In this study, 47 (5.01) pregnant women had suboptimally treated SCH in at least two trimesters. A comparison of the STS, SES and non-SCH groups showed that the STS group had a higher risk of HDP, PROM, PTB, AWB, hyperbilirubinemia, V/ASD and RDS than the non-SCH group. There was no statistical difference between the SES and non-SCH groups. This suggests that LT4 therapy, which keeps maternal thyroid function at normal levels throughout the pregnancy cycle, is effective in reducing the risk of pregnancy-related adverse events. In compiling the data, we also found the phenomenon that LT4 therapy was highly effective, with normal thyroid function test data once or twice after dosing. However, after two to three months, SCH is prone to recurrence for the remainder of the current pregnancy, due to irregular medication or maternal discontinuation.

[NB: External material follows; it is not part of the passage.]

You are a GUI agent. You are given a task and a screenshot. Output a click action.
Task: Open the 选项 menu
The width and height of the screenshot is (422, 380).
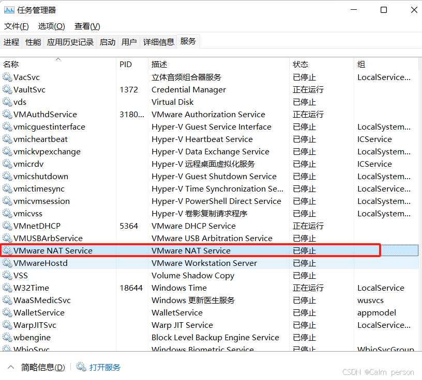pos(51,26)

This also reminds us that multiple thyroid function tests during pregnancy are necessary to detect abnormal thyroid function, to treat with LT4 in a timely manner, especially in pregnant women who already have abnormal thyroid function. The results of correlation of TSH levels at different stages of pregnancy showed a tendency to increase with increasing gestational weeks, and a recent retrospective study showed similar results (Fan et al., 2013). Therefore, thyroid function monitoring during pregnancy and timely intervention is necessary to treat pregnant women whose TSH levels have exceeded or are close to the upper limit of the reference value.
In contrast to other studies, this study focused on the dynamics of thyroid function throughout pregnancy in the study population, particularly in the period after LT4 treatment was initiated. LT4 treatment was able to correct the state of abnormal thyroid function, affirming the effectiveness of LT4 treatment for SCH. The results of the subgroup comparison, which varied according to the therapeutic non-SCH of SCH, showed that effective LT4 treatment, which resulted in SCH not recurring for the remainder of the current pregnancy, was beneficial for maternal and neonatal pregnancy outcomes. Of course, as a single-centre study involving only pregnant women who came to Shijiazhuang Obstetrics and Gynecology Hospital for examinations and deliveries, there may be subject to selection bias. Also, the sample size was small compared to other large cohort studies. Larger prospective studies are needed to validate our conclusions.
Conclusions
Therefore, thyroid function screening and monitoring are recommended for women preparing for pregnancy and during pregnancy. For pregnant women who are diagnosed with SCH before pregnancy or early in pregnancy, timely initiation of LT4 therapy to attain and sustain euthyroid status for the entire pregnancy will benefit both the mother and newborn.